PS to Gavriel Shapiro's "for Botticelli-related references and allusions in
Lolita, see The Sublime Artist's Studio, 46-47."
A good Samaritan helped me with the references found in
Gavriel Shapiro's book:
"In Lolita, when thinking of the title heroine, Humbert
speaks of "those wet, matted eyelashes," evidently
referring to Botticelli's Birth of Venus (...), which he names later in the
novel when comparing the girl to "Botticelli's russet Venus
- the same soft nose, the same blurred beauty"(...)
Humbert also points to "that tinge of
Botticellian pink" ( ... ) that is manifest in the Three
Graces in Primavera (...) In the Ur-Lolita novella,
The Enchanter (...), Nabokov speaks of "a priceless
original: sleeping girl, oil.

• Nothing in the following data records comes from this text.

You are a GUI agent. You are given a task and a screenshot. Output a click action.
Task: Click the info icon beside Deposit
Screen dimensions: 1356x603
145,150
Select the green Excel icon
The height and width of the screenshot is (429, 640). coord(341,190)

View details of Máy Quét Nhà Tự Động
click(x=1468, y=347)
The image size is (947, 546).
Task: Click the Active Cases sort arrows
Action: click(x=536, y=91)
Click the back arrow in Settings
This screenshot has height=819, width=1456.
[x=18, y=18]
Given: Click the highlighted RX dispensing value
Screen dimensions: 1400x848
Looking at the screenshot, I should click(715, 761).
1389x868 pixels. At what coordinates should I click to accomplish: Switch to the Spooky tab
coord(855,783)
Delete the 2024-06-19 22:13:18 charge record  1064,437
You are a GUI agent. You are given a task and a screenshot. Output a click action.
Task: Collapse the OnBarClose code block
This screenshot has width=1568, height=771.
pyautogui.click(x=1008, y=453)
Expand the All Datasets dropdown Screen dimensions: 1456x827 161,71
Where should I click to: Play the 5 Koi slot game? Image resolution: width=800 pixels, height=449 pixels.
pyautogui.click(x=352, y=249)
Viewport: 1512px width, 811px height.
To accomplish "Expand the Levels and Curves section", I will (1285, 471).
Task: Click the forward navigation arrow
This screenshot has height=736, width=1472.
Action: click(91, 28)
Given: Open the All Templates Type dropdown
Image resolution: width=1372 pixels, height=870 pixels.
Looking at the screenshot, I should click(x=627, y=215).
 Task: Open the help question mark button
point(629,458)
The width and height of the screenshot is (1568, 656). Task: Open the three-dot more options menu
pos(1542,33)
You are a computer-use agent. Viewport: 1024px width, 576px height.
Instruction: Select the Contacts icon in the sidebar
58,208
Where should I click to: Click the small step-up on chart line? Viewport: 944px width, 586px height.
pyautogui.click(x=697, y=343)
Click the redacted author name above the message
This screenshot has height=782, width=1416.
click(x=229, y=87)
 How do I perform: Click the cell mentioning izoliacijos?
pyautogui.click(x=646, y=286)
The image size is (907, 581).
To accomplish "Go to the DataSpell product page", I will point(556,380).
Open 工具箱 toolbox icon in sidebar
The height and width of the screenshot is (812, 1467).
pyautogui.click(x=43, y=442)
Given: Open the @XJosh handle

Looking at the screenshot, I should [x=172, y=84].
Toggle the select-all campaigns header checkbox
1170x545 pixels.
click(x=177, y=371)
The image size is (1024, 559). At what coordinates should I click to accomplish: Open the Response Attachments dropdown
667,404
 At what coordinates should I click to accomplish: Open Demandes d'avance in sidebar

Her face in its soft nest of curls, cattered here,
wadded together there, with those little fissures on her parched lips, and that
special crease in the eyelids over the barely joined lashes, had a russet,
roseate tint where the lighted cheek - whose Florentine outline was a smile in
itself - showed through" (..) The description reads like a curious
cross between Botticelli's Birth of Venus and Giorgine's Sleeping
Venus (...).// Finally, in Look at the Harlequins, his last
completed novel, Nabokov refers to Primavera directly. In his
letter,which contains the marriage proposal to Annette Blagovo, Vadim
Vadimovich, the bedridden protagonist of the novel, implores his addressee:"
Do not write... and when you come...please, if you do, wear,
in propitious sign, the Florentine hat that looks like a cluster of wild
flowers. I want you to celebrate your resemblance to the fifth girl from
left to right, the flower-decked blonde with the straaight nose and serious gray
eyes, in Botticelli's Primavera, an allegory of Spring, my love, my
allegory." (LATH 107)
Just like in the other example found in Bend
Sinister (Ember's nostrils), Botticelli is specially
connected to pink (a red-haired girl's flushed sensitive skin): this
is the "Botticellian pink," associated
with an inflamed, blurred, or matted coloring. Actually this
delicate smokiness corresponds to my recollection
of Botticelli's paintings Florence: the clear radiance lay
elsewhere, although it could still be felt.
Of course, I bring here a very subjective appraisal but, then,
how can we really be sure that the colors we see are like
the colors other people discern under the same
name?
Jean Holabird's "Vladimir Nabokov Alphabet in Color"
also strikes me as dimly lit, as in her rendering of the letter V (for
Vladimir?).
Nabokov himself (quoted by JH) states that he has "at last perfectly matched V with "Rose Quartz" in Maerr and
Paul's Dictionary of Color."
Perhaps V corresponds to a Botticellian pink, as it's
reproduced in the aforementioned dictionary?